*** Opening SOURCE DATA ***

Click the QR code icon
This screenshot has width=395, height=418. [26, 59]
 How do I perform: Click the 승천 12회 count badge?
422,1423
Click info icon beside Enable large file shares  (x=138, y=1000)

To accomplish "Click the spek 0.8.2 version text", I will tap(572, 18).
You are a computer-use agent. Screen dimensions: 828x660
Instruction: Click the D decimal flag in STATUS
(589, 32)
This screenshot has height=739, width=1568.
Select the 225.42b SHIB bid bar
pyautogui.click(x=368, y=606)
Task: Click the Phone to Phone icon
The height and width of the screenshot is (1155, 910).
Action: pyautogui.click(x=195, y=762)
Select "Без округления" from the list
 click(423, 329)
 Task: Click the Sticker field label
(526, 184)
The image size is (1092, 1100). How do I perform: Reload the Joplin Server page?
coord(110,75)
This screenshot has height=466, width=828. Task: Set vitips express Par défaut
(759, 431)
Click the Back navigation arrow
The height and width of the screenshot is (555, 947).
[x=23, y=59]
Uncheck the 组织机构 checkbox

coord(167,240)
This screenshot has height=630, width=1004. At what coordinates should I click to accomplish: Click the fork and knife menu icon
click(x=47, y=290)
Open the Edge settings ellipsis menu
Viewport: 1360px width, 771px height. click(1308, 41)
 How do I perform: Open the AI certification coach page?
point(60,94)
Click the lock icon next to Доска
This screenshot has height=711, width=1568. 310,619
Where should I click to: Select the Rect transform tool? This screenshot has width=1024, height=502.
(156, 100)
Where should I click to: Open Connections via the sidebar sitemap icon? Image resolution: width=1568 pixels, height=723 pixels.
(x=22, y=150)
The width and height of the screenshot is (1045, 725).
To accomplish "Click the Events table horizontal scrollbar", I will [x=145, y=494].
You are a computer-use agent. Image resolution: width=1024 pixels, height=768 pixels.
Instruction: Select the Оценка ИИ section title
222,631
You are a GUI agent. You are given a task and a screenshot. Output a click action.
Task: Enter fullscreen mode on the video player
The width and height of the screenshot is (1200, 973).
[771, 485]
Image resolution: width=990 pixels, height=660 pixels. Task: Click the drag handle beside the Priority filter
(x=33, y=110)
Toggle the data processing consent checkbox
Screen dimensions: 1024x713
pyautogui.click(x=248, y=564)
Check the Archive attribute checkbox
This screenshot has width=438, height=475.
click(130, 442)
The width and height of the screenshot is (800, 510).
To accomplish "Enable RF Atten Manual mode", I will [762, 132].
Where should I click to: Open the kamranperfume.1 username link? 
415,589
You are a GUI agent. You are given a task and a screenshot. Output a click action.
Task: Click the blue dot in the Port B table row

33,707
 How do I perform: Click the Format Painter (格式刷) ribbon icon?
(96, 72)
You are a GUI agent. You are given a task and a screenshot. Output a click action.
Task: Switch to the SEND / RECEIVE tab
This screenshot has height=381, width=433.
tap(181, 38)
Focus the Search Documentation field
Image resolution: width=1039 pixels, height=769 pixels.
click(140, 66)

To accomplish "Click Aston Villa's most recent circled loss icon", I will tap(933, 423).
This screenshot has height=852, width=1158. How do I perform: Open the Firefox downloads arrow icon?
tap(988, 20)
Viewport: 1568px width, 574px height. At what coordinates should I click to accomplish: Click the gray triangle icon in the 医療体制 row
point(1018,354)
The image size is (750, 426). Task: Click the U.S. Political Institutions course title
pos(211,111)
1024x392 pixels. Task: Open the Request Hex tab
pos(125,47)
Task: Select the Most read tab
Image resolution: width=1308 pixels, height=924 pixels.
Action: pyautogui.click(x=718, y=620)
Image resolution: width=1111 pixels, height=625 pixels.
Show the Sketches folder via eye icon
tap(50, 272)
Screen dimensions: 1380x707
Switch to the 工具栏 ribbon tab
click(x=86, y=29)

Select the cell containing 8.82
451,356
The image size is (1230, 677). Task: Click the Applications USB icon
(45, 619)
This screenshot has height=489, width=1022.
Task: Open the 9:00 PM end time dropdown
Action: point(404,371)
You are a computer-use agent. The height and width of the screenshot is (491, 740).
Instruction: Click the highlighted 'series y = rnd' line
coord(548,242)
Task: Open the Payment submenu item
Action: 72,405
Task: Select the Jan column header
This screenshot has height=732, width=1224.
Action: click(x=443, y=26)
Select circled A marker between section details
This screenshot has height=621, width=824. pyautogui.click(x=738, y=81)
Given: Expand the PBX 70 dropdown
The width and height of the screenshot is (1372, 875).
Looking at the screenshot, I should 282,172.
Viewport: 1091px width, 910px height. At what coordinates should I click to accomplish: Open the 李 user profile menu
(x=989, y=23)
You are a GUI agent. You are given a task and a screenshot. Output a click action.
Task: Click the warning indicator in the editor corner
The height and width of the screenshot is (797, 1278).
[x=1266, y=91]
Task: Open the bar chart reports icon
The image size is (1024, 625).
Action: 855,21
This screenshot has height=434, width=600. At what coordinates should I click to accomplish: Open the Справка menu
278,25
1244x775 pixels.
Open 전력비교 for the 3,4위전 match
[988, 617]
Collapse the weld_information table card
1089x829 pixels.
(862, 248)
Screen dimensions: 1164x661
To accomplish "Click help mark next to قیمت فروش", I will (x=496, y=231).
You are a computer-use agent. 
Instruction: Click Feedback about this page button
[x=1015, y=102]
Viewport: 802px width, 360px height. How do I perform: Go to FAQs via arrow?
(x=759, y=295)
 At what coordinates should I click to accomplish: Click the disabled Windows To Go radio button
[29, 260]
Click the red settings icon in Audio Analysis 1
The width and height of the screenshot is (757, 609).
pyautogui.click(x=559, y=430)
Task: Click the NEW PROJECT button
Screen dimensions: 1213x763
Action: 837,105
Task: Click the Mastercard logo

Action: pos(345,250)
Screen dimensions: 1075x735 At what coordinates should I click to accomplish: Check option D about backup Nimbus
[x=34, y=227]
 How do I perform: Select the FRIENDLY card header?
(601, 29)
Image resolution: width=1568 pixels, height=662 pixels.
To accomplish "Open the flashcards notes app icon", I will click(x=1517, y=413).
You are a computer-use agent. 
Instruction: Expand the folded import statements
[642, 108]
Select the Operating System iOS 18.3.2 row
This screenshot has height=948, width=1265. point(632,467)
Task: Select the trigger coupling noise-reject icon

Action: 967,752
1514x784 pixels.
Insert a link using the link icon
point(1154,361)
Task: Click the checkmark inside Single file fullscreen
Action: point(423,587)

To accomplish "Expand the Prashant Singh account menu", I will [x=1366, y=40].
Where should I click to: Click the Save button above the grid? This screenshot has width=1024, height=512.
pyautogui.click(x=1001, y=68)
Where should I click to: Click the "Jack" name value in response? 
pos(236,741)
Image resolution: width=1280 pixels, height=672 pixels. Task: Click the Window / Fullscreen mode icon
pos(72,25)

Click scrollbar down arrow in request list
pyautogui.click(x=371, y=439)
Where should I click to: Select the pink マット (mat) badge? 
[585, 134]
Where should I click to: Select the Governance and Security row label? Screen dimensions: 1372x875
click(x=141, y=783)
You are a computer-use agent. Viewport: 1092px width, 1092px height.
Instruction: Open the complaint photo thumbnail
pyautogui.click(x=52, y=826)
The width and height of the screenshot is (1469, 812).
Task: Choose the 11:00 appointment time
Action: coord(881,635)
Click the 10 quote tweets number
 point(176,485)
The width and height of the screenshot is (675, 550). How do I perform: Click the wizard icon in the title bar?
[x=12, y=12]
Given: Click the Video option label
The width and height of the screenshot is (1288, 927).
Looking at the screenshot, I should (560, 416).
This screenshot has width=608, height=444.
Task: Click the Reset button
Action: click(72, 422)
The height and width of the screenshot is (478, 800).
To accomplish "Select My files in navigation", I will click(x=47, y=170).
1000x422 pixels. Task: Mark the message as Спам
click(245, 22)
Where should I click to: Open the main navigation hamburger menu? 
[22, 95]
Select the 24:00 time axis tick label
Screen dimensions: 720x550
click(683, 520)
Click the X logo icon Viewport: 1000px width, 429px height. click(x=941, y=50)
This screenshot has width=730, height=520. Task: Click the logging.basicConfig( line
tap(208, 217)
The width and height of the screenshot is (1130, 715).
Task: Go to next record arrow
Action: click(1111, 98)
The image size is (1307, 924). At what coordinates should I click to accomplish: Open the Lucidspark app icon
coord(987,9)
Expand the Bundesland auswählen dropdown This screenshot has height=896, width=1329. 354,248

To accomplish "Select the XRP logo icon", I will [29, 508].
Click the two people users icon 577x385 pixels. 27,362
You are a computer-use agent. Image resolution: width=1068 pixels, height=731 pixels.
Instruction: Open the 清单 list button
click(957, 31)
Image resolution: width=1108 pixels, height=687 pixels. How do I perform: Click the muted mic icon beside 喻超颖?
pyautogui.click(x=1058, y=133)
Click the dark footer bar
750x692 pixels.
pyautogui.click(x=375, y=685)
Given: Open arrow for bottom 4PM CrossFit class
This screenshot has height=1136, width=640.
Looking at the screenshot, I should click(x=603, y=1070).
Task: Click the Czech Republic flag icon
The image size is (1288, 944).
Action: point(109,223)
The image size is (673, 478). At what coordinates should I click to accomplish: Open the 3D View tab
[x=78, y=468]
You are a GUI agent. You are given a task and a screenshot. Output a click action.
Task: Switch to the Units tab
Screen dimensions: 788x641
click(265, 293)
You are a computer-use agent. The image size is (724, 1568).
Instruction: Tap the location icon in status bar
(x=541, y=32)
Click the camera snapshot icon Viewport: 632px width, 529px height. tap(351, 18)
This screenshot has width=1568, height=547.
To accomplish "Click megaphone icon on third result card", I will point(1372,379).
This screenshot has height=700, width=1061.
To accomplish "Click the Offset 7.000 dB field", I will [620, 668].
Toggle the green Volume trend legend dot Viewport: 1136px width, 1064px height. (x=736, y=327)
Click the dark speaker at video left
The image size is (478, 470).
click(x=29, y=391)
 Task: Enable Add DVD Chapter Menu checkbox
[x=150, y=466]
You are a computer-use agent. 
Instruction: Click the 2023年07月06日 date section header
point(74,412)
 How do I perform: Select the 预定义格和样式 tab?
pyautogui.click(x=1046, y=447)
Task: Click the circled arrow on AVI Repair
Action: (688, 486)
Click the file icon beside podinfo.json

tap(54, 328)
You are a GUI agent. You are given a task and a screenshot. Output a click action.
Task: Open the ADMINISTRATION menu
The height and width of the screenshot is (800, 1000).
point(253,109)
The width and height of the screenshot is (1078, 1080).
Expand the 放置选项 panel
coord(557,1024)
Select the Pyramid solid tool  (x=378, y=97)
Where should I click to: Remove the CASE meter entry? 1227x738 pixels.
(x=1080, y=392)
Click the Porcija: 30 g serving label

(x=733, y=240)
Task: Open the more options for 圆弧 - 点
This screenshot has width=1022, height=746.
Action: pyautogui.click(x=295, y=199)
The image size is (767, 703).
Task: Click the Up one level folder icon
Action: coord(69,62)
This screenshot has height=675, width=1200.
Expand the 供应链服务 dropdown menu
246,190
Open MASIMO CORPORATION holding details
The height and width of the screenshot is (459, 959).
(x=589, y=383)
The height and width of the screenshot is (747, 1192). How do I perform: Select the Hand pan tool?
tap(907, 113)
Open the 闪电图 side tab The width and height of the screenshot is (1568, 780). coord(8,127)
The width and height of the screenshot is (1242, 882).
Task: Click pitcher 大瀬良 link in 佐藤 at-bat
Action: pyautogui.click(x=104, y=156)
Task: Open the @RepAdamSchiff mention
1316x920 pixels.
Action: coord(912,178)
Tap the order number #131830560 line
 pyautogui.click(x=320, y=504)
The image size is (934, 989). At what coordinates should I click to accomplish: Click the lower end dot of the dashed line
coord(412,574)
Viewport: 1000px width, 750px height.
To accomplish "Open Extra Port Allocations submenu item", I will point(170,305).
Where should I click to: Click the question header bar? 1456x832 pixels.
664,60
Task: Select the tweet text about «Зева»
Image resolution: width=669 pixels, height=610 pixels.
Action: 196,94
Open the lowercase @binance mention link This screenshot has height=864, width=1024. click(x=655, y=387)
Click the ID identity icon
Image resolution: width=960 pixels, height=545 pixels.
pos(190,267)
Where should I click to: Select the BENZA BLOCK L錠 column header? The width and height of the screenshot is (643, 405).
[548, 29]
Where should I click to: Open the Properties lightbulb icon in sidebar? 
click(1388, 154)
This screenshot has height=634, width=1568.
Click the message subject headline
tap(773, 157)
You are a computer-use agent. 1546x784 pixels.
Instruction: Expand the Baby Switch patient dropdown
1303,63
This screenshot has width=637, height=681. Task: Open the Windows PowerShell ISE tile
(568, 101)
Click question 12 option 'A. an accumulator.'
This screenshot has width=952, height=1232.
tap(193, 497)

*** Closing SOURCE DATA ***

EXERCISE AIM — Return all lines above that mention the word "will".

ANSWER SECTION —
To accomplish "Click the spek 0.8.2 version text", I will tap(572, 18).
To accomplish "Click the Events table horizontal scrollbar", I will [x=145, y=494].
To accomplish "Enable RF Atten Manual mode", I will [762, 132].
To accomplish "Click Aston Villa's most recent circled loss icon", I will tap(933, 423).
To accomplish "Click help mark next to قیمت فروش", I will (x=496, y=231).
To accomplish "Open the flashcards notes app icon", I will click(x=1517, y=413).
To accomplish "Expand the Prashant Singh account menu", I will [x=1366, y=40].
To accomplish "Select My files in navigation", I will click(x=47, y=170).
To accomplish "Select the XRP logo icon", I will [29, 508].
To accomplish "Click megaphone icon on third result card", I will point(1372,379).
To accomplish "Click the Offset 7.000 dB field", I will [620, 668].
To accomplish "Open Extra Port Allocations submenu item", I will point(170,305).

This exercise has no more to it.